OSA Management Suite

Internal tool for managing projects, software licenses, and X.509 certificates.

Features

• Projects — Track projects with key contacts (BFM, PM, Admin), search/sort, per-project detail pages
• Licenses — Manage software license files with metadata (vendor, expiration, seat count), upload/download .lic files
• Certificates — Store certs with encrypted private keys, import/export in PEM, DER, PKCS12, and PEM bundle formats
• Dashboard — At-a-glance stats, expiring item alerts, audit activity feed

Quick Start

./dev.sh

Opens at http://localhost:5173. Default login: admin / admin.
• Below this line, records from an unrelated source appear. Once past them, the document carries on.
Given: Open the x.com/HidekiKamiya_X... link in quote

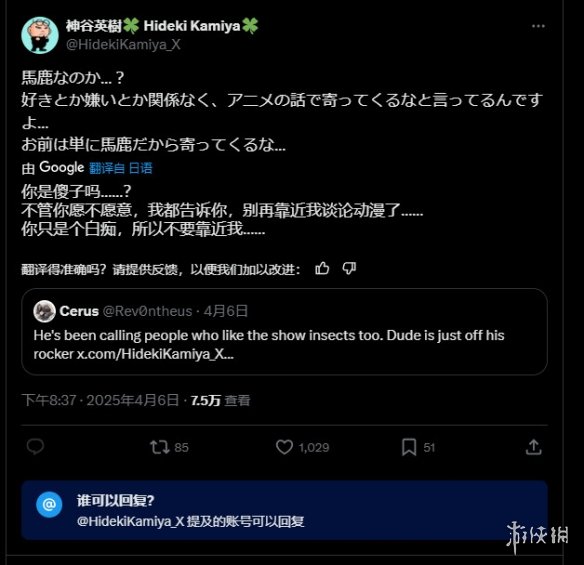Looking at the screenshot, I should [155, 354].
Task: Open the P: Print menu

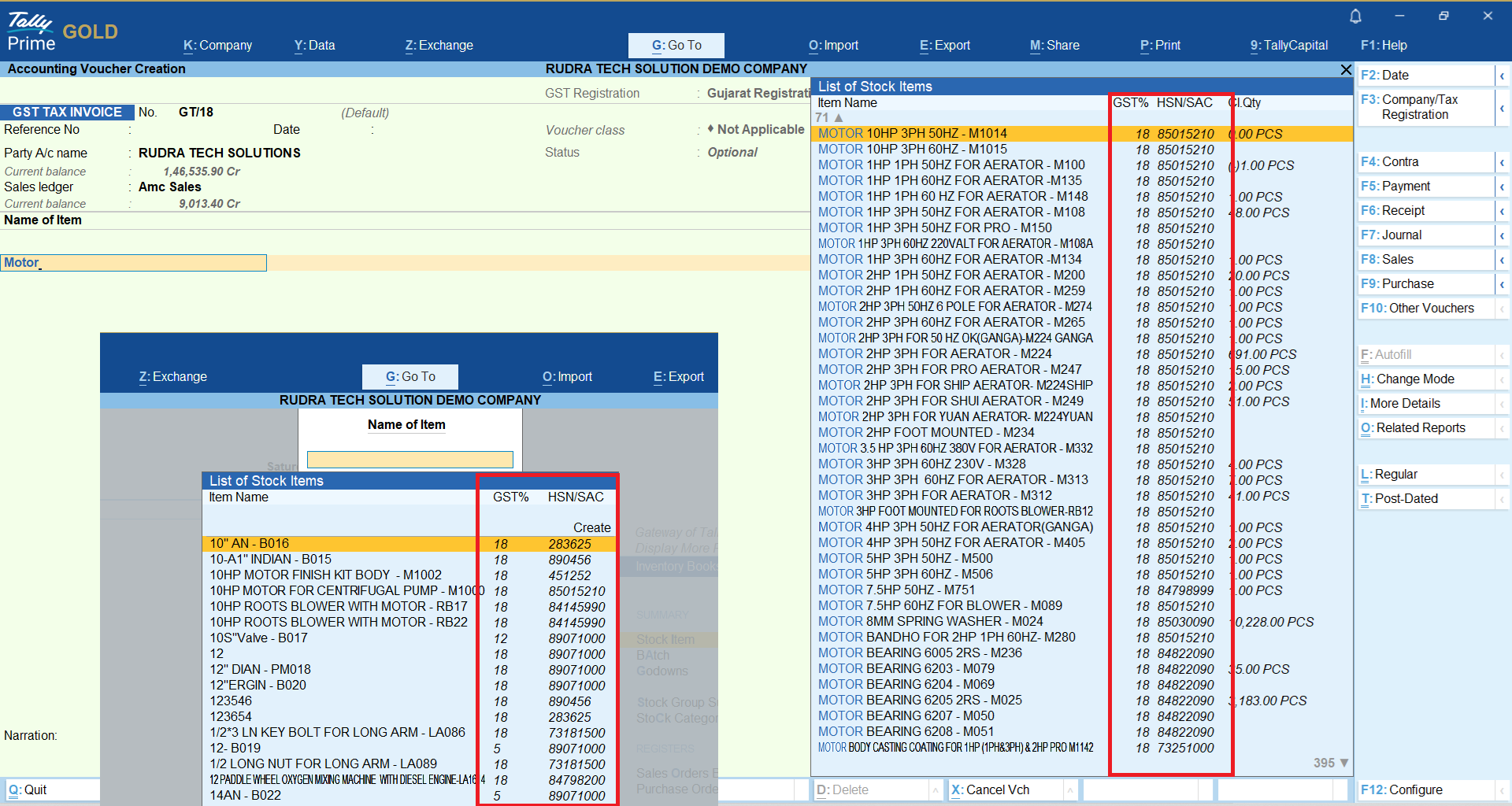Action: coord(1160,46)
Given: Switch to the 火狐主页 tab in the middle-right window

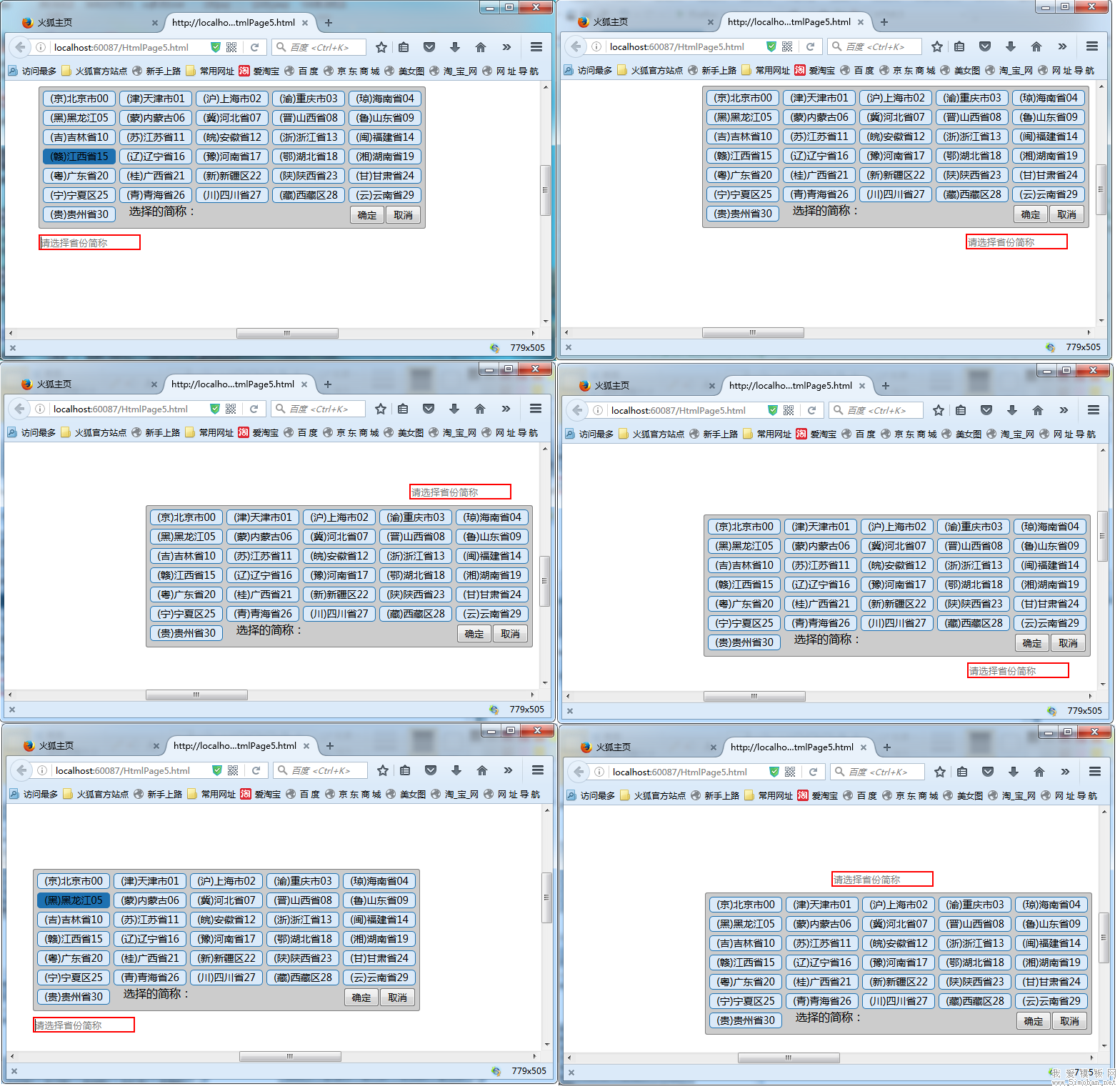Looking at the screenshot, I should (x=612, y=386).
Starts the Flask backend (:5001), Vite dev server (:5173), and Keycloak (:8180). First run installs dependencies automatically. Requires Python 3, Node.js, and Podman.

For a fully containerized setup with no local dependencies (only Podman + curl):

./demo.sh

Opens at http://localhost:8080.

Project Structure

├── backend/          Flask API (Python)
├── frontend/         React UI (TypeScript)
├── chart/osa-suite/  Helm chart for Kubernetes
├── dev.sh            Local development (with Keycloak)
├── demo.sh           Containerized development (no local deps)
└── build.sh          Build production containers

Configuration

Copy .env.example to backend/.env and fill in values:

cp .env.example backend/.env

Variable	Required	Description
SECRET_KEY	Production	Flask session signing key
FERNET_KEY	Production	Encryption key for cert private keys
AUTH_USERNAME	No	Login username (default: admin)
AUTH_PASSWORD_HASH	Production	Werkzeug password hash
DATABASE_URL	No	Database URI (default: sqlite:///osa.db, use postgresql:// for Postgres)
SESSION_COOKIE_SECURE	No	Set true behind TLS
FLASK_DEBUG	No	Enable debug mode (default: false)

Generate secrets:

# Secret key
python3 -c "import secrets; print(secrets.token_hex(32))"

# Fernet key
python3 -c "from cryptography.fernet import Fernet; print(Fernet.generate_key().decode())"

# Password hash
python3 -c "from werkzeug.security import generate_password_hash; print(generate_password_hash('yourpassword'))"

Building Containers

./build.sh

Push to a registry:

REGISTRY=registry.example.com/team TAG=v1.0.0 ./build.sh

Kubernetes Deployment

Requires Helm 3.

helm install osa ./chart/osa-suite \
  --set secrets.fernetKey="<your-fernet-key>" \
  --set secrets.secretKey="<your-secret-key>" \
  --set auth.passwordHash="<your-hash>"

The chart creates:

• Backend Deployment + Service (Flask/gunicorn on port 5001)
• Frontend Deployment + Service (nginx on port 80)
• Postgres Deployment + Service + PVC (when postgresql.enabled=true)
• Secret with app credentials, encryption keys, and database password
• Optional Ingress (set ingress.enabled=true)

Helm Values

Value	Default	Description
imageRegistry	""	Container registry prefix
backend.replicas	1	Backend replicas (scale freely with Postgres)
frontend.replicas	1	Frontend replicas (scale freely)
postgresql.enabled	false	Deploy bundled Postgres container
postgresql.password	""	Postgres password (required when enabled)
postgresql.external.host	""	External Postgres host (e.g., RDS endpoint)
postgresql.external.sslMode	""	SSL mode for external Postgres (require, verify-full)
ingress.enabled	false	Create Ingress resource
ingress.host	osa.example.com	Ingress hostname
ingress.tls	false	Enable TLS

See chart/osa-suite/values.yaml for all options.

Tech Stack

Layer	Technology
Backend	Python, Flask, SQLAlchemy, gunicorn
Frontend	React, TypeScript, Tailwind CSS, shadcn/ui
Database	PostgreSQL (SQLite fallback for dev)
Encryption	Fernet (AES-128-CBC + HMAC-SHA256)
Containers	Docker, nginx
Orchestration	Kubernetes, Helm

Roadmap

• Keycloak SSO integration (OAuth/OIDC)
• PostgreSQL migration
• AWS Secrets Manager for private key storage
• Row-level project access control
• License expiration email alerts